5 Secretly Sugar-Filled Foods That Athletes Should NEVER Eat

5 Secretly Sugar-Filled Foods That Athletes Should NEVER Eat
Presented by Spartan Training®

Most high-performing athletes closely monitor their sugar intake — if they even consume much sugar at all — while most regular Americans consume triple the maximum recommended amount per day. According to the USDA, that's about 94 grams daily, versus the 35 grams for men and 25 grams for women that the American Heart Association advises should be the limit. (For reference, a teaspoon of sugar contains about 4 grams.)

Although you should generally keep total sugar low (especially if you're training for a race), not all sugar is created equal.

Naturally-occurring sugars, like glucose, fuel our bodies," Maggie Michalczyk, MS, RD, says. "Natural foods that contain sugar, like fruit, are packed with beneficial fiber and phytonutrients." 

Related: Just How Bad Is Alcohol for Your Health?

That’s incredibly important as an athlete, because you need glucose for fuel pre- and post-workout. Added sugars, however, are snuck into packaged foods, many of which don’t even taste sweet.

“These are often filled with empty calories that leave us unsatisfied and craving more sugar,” Michalczyk says.

If you care about your mental clarity and physical performance, eliminate these sugar-filled foods from your meal plan entirely.

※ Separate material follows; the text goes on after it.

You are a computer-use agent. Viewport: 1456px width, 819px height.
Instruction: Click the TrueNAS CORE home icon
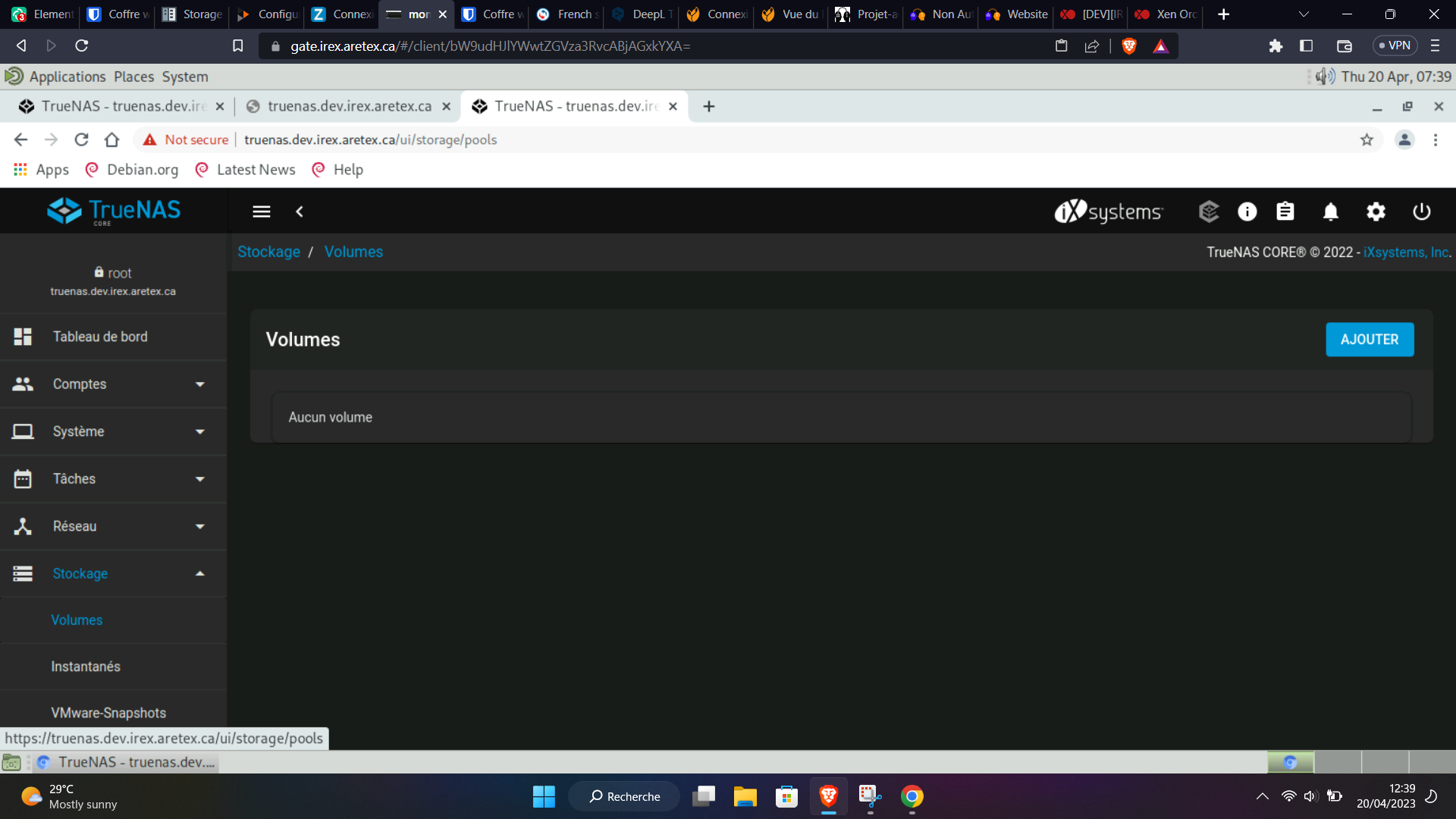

Sugar-Filled Foods for Athletes to Avoid

1. Condiments 

What’s a burger or ribs without BBQ sauce, right? Well, many store-brand bottles of ketchup and sauces can have more than 9 grams of sugar per 1 tablespoon serving. Not only is that a lot, but most people — especially hungry endurance athletes refueling after a tough workout — don't even stick to one serving.

Read labels to identify brands that are low in sugar and to stick to two servings, max.

“Look for bottles that say ‘no sugar added’ on the label,” Michalczyk says.

Most mainstream brands are making a lower-sugar version, or you can simply whip up your own healthy condiment. 

2. Whole Wheat Bread

While it’s got a reputation for being healthy, even fiber-packed whole wheat bread can have sugar. In fact, some brands contain more than 4 grams per slice, meaning your sandwich clocks in at 8 grams of sugar or more — not counting the condiments.

Related: Why Eating Whole Grains Can Make You Feel Better Mentally and Physically

Look for low-sugar brands that have fewer than 3 grams per slice, and definitely don’t opt for those that list sugar as the first ingredient. And if you're looking to cut calories, eat an open-faced sandwich, so you can halve your intake and still get in the whole wheat benefits. 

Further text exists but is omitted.